Why you should cheat for a good night’s sleep

Written by Annalise May
Posted August 6, 2018

When was the last time you got a good night’s sleep?  

Was it the 8 hours recommended by the Center for Disease Control and Prevention (CDC)? Did you dream?

Do you remember it?

What is a good night’s sleep, anyway?

You snooze, you lose

Did you know that, in 1910, most adults slept 9 hours a night?

Now, average Americans are lucky if they get 7 hours.

Despite growing evidence that chronic sleep loss increases your risk for heart problems, obesity, attention and memory deficits, and mood problems, we have not drastically changed our habits.

The effects of sleep deprivation are far-reaching, and all of us have experienced it!

Your eyes go in and out of focus...your surroundings start to fade away... you can’t keep your eyelids open...

Daytime sleepiness contributes to most car accidents, decreased work productivity, and dysfunction in social relationships.

(By the way... if you’ve experienced this, it’s called “microsleep”- an involuntary break from activity your brain can take for up to 30 seconds regardless of what you’re doing!)

Despite this, Americans value their sleep less than ever.

A survey by the Better Sleep Council revealed that, although respondents agree that sleep is “necessary to recharge,” 15% felt it was a waste of their lives.

Yes, yes, it’s true...

On average we spend about 20 years of our lives sleeping.

But what have we lost as a result of our late nights?

Every year, 70 million Americans are impacted by the effects of sleep loss.

The negative effects are costly as well.

Annually, 16 billion dollars are spent on healthcare related to sleep-loss induced health issues, 50 billion dollars are lost in work productivity due to sleep-related absences and lack of concentration, and a whopping 411 billion dollars are lost from the U.S. economy total [see graphic above].

How did we get so used to living so...


The “Underslept state”

In our 24/7 world of action, there’s always something better to be doing than lying in bed doing... nothing.
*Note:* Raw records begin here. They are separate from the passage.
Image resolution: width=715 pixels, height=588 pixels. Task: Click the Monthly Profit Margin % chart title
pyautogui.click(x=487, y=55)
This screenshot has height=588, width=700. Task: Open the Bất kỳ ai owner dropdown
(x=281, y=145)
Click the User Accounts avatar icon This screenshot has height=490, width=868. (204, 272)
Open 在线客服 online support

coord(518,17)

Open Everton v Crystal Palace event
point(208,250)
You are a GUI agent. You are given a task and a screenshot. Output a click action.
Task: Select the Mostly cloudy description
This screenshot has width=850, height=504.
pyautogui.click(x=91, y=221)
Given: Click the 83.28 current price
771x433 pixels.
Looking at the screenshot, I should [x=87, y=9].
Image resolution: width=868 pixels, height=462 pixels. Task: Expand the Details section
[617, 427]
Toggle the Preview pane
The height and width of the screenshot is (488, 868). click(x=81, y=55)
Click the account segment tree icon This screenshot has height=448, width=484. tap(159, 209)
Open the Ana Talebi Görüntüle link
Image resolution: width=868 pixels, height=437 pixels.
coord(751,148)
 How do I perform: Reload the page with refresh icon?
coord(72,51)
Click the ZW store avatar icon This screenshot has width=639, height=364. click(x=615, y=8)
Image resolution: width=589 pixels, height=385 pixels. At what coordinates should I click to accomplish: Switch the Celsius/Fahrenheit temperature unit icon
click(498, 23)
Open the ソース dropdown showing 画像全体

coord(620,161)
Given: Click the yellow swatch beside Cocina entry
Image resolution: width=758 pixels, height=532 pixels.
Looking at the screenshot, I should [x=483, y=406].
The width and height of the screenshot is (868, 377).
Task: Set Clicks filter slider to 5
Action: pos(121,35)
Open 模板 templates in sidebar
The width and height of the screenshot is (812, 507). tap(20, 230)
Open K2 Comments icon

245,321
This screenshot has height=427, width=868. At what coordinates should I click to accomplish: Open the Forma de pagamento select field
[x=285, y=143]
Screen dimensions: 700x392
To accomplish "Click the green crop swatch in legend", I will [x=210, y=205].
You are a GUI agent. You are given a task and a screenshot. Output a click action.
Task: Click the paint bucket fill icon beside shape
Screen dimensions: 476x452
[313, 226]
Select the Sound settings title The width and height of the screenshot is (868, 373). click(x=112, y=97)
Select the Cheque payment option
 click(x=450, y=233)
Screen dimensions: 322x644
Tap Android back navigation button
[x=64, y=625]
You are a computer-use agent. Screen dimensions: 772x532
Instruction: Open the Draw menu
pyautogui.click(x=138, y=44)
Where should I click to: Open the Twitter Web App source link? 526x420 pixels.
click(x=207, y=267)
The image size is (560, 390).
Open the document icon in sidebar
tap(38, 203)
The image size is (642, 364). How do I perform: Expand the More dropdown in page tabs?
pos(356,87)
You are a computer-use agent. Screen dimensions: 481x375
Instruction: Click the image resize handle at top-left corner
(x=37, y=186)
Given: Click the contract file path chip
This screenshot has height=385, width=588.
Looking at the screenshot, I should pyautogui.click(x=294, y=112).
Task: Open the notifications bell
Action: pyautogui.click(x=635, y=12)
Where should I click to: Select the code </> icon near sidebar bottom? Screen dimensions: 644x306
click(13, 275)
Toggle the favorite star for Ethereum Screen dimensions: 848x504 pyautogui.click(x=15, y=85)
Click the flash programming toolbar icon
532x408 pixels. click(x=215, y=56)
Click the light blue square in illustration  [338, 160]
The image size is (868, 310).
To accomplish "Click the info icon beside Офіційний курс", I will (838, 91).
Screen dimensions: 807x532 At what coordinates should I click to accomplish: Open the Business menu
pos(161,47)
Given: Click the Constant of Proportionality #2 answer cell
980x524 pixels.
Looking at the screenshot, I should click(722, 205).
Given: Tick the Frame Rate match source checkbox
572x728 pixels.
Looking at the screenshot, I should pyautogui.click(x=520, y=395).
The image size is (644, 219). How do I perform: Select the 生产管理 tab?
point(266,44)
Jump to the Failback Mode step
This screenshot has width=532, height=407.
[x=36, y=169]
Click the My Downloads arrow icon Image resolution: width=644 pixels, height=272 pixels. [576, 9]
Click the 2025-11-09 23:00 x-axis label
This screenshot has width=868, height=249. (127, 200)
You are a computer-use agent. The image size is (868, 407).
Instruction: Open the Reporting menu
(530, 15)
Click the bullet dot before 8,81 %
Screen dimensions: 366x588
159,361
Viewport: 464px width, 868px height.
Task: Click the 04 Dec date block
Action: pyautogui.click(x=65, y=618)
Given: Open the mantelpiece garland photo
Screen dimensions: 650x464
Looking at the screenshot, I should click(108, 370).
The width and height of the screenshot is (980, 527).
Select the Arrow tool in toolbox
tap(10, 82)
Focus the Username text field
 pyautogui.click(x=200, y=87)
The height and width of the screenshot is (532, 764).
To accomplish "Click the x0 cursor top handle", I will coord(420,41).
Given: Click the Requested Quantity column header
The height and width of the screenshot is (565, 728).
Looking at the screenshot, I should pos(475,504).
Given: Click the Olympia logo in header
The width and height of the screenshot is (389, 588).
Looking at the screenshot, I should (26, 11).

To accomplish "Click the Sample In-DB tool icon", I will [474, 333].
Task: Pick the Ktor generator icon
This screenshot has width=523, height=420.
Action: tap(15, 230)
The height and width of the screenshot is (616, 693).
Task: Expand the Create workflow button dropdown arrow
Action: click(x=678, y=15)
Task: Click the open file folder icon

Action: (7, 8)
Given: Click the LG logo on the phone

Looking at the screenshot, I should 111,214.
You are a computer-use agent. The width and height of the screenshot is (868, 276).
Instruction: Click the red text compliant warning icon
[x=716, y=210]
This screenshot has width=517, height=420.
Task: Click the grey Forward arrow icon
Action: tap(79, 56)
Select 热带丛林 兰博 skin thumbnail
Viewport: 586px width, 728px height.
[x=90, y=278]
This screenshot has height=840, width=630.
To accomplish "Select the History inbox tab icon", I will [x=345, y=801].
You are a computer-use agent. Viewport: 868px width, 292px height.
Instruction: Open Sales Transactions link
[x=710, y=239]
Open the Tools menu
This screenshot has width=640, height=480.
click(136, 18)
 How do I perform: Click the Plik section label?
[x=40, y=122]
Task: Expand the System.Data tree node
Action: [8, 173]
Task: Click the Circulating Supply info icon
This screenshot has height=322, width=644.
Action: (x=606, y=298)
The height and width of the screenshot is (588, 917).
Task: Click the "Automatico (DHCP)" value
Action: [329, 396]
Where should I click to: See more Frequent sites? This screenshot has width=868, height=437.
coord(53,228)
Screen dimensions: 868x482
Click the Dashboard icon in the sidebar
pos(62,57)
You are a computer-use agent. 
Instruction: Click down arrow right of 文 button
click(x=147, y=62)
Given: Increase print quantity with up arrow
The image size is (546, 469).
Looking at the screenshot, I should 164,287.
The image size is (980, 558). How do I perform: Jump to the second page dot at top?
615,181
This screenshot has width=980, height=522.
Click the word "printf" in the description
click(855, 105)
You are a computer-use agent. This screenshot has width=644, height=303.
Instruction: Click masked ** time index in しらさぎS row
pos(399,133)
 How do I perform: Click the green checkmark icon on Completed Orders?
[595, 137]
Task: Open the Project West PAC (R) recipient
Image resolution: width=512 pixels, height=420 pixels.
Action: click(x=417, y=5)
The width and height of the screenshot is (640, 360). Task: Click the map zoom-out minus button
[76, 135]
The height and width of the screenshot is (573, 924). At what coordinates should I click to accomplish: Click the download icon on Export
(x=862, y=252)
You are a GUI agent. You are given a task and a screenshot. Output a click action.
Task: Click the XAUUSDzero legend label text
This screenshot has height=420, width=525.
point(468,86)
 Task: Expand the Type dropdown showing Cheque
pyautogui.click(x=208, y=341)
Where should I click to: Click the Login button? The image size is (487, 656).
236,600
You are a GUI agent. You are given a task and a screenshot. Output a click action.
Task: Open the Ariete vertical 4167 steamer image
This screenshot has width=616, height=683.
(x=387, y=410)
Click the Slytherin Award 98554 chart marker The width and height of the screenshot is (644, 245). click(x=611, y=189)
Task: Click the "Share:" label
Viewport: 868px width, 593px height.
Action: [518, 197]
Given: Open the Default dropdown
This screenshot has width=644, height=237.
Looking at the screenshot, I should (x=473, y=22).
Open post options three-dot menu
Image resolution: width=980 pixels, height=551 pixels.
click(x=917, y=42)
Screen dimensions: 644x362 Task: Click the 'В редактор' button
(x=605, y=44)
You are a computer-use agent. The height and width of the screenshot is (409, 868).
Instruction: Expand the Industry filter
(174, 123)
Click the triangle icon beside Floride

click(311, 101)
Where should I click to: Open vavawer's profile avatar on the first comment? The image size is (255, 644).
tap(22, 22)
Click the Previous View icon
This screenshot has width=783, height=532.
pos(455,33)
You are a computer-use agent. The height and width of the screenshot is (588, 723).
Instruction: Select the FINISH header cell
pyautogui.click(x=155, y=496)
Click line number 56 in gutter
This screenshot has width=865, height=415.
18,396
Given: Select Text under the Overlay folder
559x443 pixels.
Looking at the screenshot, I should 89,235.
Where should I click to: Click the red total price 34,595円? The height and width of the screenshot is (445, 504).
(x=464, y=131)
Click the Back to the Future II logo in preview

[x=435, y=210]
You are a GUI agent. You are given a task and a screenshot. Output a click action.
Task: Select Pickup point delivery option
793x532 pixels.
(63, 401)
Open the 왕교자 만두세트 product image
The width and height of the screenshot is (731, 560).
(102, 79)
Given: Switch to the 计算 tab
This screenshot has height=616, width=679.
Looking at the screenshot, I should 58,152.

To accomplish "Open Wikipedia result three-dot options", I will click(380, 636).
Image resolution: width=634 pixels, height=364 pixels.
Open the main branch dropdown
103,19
Right?

Our culture has us believe that sleep is the least productive thing we could be doing.

But, new science warns, everything else can wait.

We may think we will sleep more soundly if we get those last couple of emails done or try to take a load off of the next day’s to-do list...

But there is no positive side of losing sleep.

Sleep scientist Matthew Walker and author of the book Why We Sleep: Unlocking the Power of Sleep and Dreams, wanted to know what was going on in our brains during all of those hours.

He warns:

“Human beings are the only species that deliberately deprive themselves of sleep for no apparent gain.”

Matthew Walker is a professor of neuroscience and psychology and directs the Center for Human Sleep Science at Berkeley, where he uses sleep studies to learn what happens when we sleep and dream.

He worries about our new “natural baseline” of living in an underslept state.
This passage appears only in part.